--- TASK INSTRUCTIONS ---
Would you transcribe the line that holds "Click the Unit of Measure field" and all the lines below it, through the final one, exactly and with nothing else?

[INPUT — start]

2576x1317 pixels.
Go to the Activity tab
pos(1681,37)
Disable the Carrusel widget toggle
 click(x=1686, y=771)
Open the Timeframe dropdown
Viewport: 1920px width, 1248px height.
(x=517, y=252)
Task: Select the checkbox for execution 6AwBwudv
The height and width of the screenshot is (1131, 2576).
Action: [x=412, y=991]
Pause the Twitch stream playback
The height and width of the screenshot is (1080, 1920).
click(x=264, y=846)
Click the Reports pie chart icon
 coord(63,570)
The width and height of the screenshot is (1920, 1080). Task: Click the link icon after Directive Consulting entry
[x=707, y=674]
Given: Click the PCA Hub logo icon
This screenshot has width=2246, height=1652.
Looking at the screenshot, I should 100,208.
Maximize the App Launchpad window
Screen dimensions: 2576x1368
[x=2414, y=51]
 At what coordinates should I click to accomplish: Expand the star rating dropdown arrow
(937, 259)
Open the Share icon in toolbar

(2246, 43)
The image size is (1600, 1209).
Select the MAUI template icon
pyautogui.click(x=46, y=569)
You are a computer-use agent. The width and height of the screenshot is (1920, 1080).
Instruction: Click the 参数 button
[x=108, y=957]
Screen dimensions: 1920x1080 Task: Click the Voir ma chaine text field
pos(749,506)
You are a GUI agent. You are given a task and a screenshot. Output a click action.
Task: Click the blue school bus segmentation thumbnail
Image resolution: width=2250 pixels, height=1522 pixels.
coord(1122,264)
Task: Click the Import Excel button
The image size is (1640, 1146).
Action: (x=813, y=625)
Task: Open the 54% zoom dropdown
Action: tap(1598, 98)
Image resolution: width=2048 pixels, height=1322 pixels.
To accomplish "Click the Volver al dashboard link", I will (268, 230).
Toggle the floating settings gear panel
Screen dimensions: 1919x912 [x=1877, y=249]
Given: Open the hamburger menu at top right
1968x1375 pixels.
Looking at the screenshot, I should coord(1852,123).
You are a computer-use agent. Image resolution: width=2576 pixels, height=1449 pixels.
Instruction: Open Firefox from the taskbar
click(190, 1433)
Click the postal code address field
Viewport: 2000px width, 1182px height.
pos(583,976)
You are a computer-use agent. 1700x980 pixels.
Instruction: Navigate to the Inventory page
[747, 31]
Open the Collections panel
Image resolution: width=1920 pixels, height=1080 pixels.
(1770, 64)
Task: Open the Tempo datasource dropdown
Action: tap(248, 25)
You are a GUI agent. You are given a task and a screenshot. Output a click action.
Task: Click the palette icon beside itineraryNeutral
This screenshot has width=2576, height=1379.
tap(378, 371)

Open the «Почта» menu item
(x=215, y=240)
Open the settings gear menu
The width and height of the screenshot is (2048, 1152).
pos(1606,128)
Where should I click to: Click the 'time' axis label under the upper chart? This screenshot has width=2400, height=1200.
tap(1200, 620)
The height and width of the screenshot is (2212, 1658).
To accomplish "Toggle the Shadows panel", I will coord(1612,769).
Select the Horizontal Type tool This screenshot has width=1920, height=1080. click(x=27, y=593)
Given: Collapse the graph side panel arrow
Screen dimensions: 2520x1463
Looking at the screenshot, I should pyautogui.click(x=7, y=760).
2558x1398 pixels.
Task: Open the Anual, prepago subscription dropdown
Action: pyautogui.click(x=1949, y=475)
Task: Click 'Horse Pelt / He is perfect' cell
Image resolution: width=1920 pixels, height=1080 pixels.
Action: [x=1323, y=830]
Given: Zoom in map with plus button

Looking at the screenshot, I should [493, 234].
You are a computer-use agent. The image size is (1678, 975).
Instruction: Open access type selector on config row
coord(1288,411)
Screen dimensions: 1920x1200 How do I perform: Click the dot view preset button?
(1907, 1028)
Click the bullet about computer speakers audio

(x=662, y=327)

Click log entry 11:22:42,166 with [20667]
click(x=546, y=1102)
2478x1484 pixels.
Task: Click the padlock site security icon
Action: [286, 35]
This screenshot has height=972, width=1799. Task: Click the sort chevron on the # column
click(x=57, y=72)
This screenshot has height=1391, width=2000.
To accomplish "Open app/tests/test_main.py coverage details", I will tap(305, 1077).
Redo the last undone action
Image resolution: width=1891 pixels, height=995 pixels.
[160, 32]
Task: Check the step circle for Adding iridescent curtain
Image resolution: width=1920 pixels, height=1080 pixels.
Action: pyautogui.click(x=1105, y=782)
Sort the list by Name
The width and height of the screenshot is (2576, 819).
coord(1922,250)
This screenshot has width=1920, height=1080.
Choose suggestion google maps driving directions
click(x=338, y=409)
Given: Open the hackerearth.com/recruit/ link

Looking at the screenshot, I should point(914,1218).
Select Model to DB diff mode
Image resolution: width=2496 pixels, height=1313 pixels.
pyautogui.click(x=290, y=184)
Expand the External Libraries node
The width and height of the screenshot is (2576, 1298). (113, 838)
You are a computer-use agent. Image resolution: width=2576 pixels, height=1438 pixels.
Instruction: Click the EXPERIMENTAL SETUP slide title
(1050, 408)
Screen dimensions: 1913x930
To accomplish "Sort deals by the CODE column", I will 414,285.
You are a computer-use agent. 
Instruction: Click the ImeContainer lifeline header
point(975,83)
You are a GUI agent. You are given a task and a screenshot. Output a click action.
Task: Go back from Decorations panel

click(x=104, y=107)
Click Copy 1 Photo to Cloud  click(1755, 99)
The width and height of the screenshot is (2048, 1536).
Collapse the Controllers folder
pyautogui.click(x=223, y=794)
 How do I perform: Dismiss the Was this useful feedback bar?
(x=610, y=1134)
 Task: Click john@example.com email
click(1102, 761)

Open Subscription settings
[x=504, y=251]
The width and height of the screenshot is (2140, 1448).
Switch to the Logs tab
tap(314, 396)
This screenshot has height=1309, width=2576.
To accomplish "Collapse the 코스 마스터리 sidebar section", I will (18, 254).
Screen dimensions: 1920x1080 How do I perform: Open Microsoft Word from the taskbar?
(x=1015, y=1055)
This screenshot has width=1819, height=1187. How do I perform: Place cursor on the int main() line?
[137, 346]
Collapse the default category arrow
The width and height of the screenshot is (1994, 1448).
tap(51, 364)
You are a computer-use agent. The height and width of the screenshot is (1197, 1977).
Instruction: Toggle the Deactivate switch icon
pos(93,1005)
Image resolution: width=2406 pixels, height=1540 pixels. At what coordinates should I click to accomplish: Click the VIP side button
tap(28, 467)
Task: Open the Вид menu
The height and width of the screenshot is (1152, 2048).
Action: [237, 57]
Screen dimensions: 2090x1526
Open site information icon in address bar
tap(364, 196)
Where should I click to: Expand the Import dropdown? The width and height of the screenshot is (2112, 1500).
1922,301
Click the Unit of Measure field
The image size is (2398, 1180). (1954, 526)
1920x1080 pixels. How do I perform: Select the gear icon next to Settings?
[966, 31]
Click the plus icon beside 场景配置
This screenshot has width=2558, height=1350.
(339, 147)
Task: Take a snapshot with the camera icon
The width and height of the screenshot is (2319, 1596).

[INPUT — finish]

--- FINISHED EXERCISE ---
Click the Unit of Measure field
The image size is (2398, 1180). (1954, 526)
1920x1080 pixels. How do I perform: Select the gear icon next to Settings?
[966, 31]
Click the plus icon beside 场景配置
This screenshot has width=2558, height=1350.
(339, 147)
Task: Take a snapshot with the camera icon
The width and height of the screenshot is (2319, 1596).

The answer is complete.